Defendant lacked an expectation of privacy in a package that was shipped between the continental U.S. and Puerto Rico and subjected to an inspection where he put another person’s name on it as both shipper and recipient. United States v. Colon-Solis, 508 F. Supp. 2d 186 (D. P.R. 2007). Comment: The district court, in an extremely long footnote (n. 2), noted that packages shipped between the U.S. and P.R. are not subject to border inspection because P.R. is a part of the U.S. The government, however, conducts limited inspections for a non-customs purpose. The issue remains open, but the court expressed doubt as to the legality of those inspections:
The legality of the search itself turns on whether U.S. Customs agents were statutorily authorized to conduct random, warrantless searches on items imported to Puerto Rico from the continental United States. The government maintains their ability to search such packages is rooted in the regulations mandating the filing of a Shippers Export Declaration (“SED”). They claim U.S. Customs and Boarder Protection (“CBP”) agents are authorized to conduct random searches for SED verification and enforcement purposes. The SED is a dual purpose document used by the Census Bureau for statistical reporting purposes only, and by the Bureau of Industry and Security and other government agencies for export control purposes. 15 C.F.R. § 30.4. It is this dual use that creates a novel legal issue not previously addressed in the First Circuit or elsewhere. Though the SED is required under two separate agencies and for completely separate purposes, the same form is used for both. A problem arises in that one agency, the Census Bureau, requires the SED to be filed for shipments from the United States to Puerto Rico while the other agency, the Bureau of Industry and Security, excludes Puerto Rico-bound shipments from the SED requirement. Moreover, the provisions governing the use of SEDs are unique to each agency and at times contradictory. (See i.e. 15 C.F.R. § 30.4(a) (designating that the SED provisions of that part apply only to the statistical reporting requirements and not to the export control requirements)). It is drafting such as this that breeds confusion.

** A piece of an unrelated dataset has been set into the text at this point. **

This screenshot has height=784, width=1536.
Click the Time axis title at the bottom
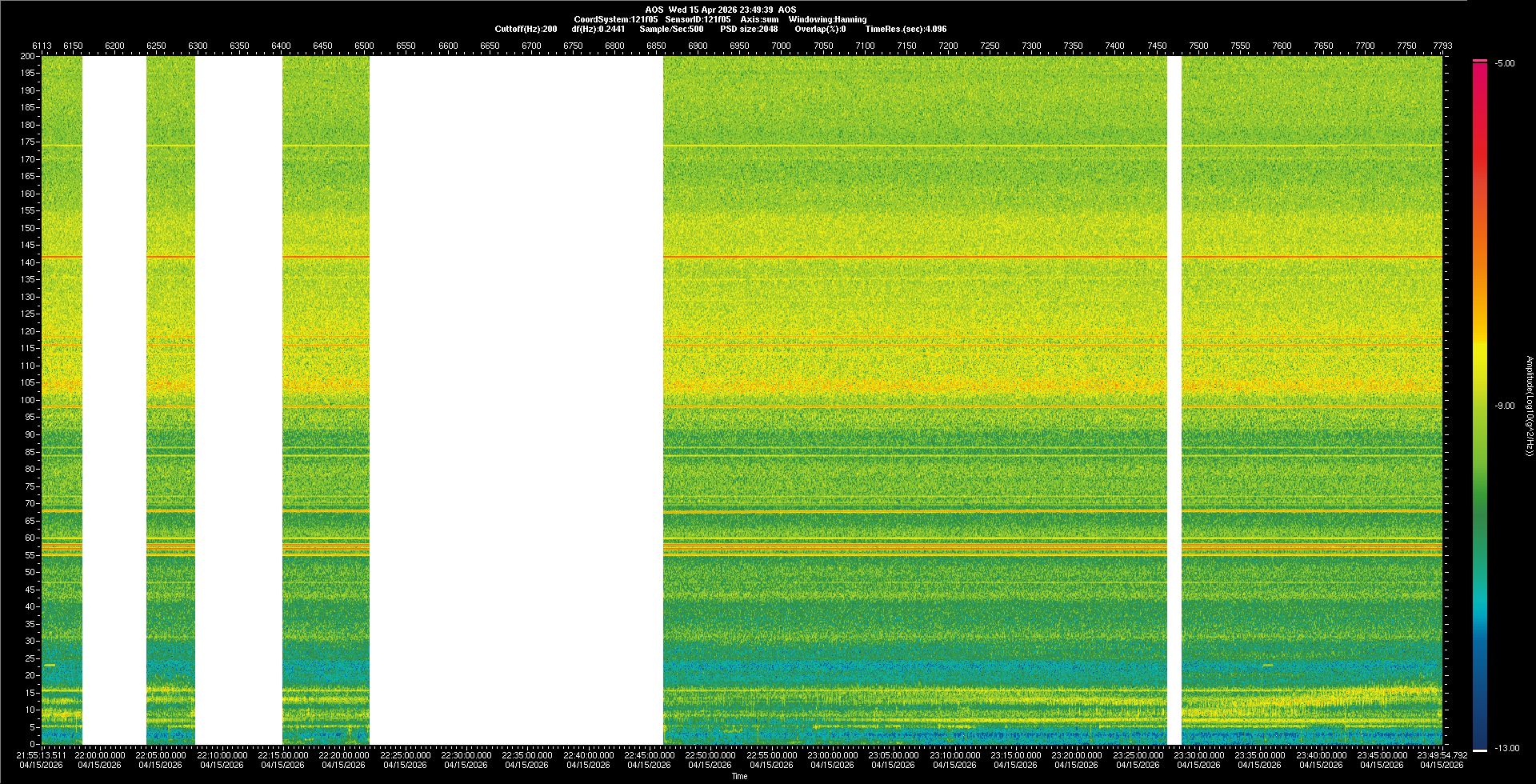(740, 776)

Consent to “look around” authorized a search for guns and drugs. United States v. Cole, 246 Fed. Appx. 112 (3d Cir. 2007)* (unpublished).
Assuming, without deciding, that defendant’s stop was illegal, his flight was an intervening act that purged the taint. United States v. Jackson, 246 Fed. Appx. 478 (9th Cir. 2007)* (unpublished). The First Circuit had a similar case a few days later, and defendant was never seized until after flight. United States v. Holloway, 2007 WL 2460035 (1st Cir.(Mass.) Aug 31, 2007).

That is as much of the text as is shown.